Dine in the Dark, czyli Facet i Kuchnia konsumuje w strefie mroku.

O organizowanych co pewien czas tu i ówdzie kolacjach w ciemności słyszeliśmy od dawna. Pomysł ten od początku wydawał się całkiem interesujący, przede wszystkim dlatego, że w ciemności – przynajmniej w teorii – mają wyostrzać się zmysły inne niż wzrok. Tym samym, w tych szczególnych warunkach jest okazja sprawdzić, jak brak możliwości przyjrzenia się potrawie przed jej spróbowaniem wpływa na jej odbiór i doznania smakowe.

Borpince_01

Idea Dine in the Dark narodziła się we Francji w 1993 r. Pierwszą restauracją, opartą na koncepcie serwowania dań w zupełnych ciemnościach, była szwajcarska Blindekuh („Blind Man’s Bluff”), otwarta w Zurychu w 1999 r.. Następnie, pomysł ten powtórzono w 2005 r. w Bazylei, w drugim lokalu uruchomionym pod tym samym szyldem.
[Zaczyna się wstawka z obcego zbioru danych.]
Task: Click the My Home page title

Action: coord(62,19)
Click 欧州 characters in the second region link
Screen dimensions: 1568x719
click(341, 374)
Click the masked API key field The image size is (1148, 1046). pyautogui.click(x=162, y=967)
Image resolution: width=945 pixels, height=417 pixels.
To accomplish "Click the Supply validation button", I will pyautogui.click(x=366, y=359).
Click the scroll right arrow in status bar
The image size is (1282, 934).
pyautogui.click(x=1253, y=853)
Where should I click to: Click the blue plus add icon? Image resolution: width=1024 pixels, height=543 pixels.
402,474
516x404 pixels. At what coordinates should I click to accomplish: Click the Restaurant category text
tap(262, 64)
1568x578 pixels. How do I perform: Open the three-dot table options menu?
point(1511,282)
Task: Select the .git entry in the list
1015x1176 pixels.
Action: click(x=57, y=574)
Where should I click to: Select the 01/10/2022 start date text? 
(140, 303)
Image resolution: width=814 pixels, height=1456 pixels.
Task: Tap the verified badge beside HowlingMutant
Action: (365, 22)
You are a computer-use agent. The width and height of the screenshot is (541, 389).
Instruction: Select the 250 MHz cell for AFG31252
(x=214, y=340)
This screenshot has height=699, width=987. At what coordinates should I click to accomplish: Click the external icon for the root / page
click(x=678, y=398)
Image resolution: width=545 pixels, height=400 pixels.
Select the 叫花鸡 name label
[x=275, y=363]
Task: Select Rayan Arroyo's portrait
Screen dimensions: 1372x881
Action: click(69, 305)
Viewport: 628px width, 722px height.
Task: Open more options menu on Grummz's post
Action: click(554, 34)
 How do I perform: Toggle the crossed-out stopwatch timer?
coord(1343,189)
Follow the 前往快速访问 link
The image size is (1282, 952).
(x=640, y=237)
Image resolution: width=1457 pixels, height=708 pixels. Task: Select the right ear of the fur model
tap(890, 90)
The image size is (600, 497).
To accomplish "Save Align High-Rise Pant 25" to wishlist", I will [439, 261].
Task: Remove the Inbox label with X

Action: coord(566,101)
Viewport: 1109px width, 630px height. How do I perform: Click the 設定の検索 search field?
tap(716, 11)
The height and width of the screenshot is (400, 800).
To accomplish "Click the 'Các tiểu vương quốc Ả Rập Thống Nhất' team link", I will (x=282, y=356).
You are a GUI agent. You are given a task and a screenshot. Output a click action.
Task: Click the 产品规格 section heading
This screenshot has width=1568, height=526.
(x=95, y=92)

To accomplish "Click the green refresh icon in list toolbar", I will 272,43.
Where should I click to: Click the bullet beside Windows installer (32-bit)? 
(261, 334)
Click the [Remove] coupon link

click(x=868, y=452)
Dalej, w 2001 r. pierwsza restauracja bez świateł wystartowała w Niemczech, w Kolonii (Unsicht Bar – Invisible Bar), a jednym z jej ojców-założycieli został pomysłodawca francuskiego eventu „Dialogue in the Dark”, który w latach ’90 zapoczątkował ów nurt. Kolejne ‚mroczne’ lokale powstały w Berlinie, a dziś… ucztowanie bez świateł trafia na podatny grunt (a co więcej, cieszy się niesłabnącym zainteresowaniem) właściwie wszędzie, gdzie się pojawi. W Polsce, podobnie jak w wielu innych krajach, Dine in the dark przybiera formę okazjonalnych eventów, organizowanych przez restauracje, które na co dzień funkcjonują na standardowych zasadach. Tak samo jest w Warszawie, gdzie kolacje w ciemnościach promuje węgierska Borpince. Lokal nawiązuje do litewskiego formatu Dine in the dark, rozpowszechnionego następnie na Łotwie, w Estonii i w krajach skandynawskich.

Dla niewtajemniczonych albo tych, którzy wcześniej nie mieli okazji usłyszeć o takiej formie rozrywki: „Kolacja w ciemności” w rzeczy samej oznacza kolację w ciemności, a nie – dajmy na to – kolację przy romantycznie mrugającej świeczce, takiej jak choćby maciupki tea-light. Zapomnijcie o słodkim wzajemnym podjadaniu sobie z talerzy i wpatrywaniu się z miłością w oczy ukochanej drugiej połówki. Tym razem jesteście na dnie głębokiej studni, z tą różnicą, że w studni nie zaserwują Wam wina. W studni najpewniej byłoby również nieco mniej tłoczno.

Ciemność panująca w odseparowanej od zelektryfikowanego świata restauracyjnej sali jest absolutna i niczym niezmącona. Wokół nie widać niczego prócz poruszających się energicznie czerwonych punkcików, sygnalizujących obecność kelnerów, którzy przemieszczają się pomiędzy stolikami w noktowizorach (ciekawe czy zaliczą im to do pracy w trudnych warunkach?); albo fosforyzujących wskazówek zegarka, jeśli ktoś buntowniczo nie dostosował się do uprzedniego zalecenia obsługi, by uprzejmie zdjąć taki czasomierz z nadgarstka. Komórkę również należało wyłączyć albo chociaż przestawić w tryb samolotowy. A gdy ktoś bezceremonialnie każe Ci wyłączyć Twojego największego przyjaciela i bezlitośnie (na nieco ponad 2 godziny!) pozbawia Cię kontaktu z Instagramem, czy – o zgrozo – Fejsbuniem, wiedz, że sytuacja jest więcej niż poważna… Wtedy rzeczywiście trzeba wyostrzyć inne zmysły, zwłaszcza te, które odpowiadają za interakcję z otoczeniem w tak zwanym realu.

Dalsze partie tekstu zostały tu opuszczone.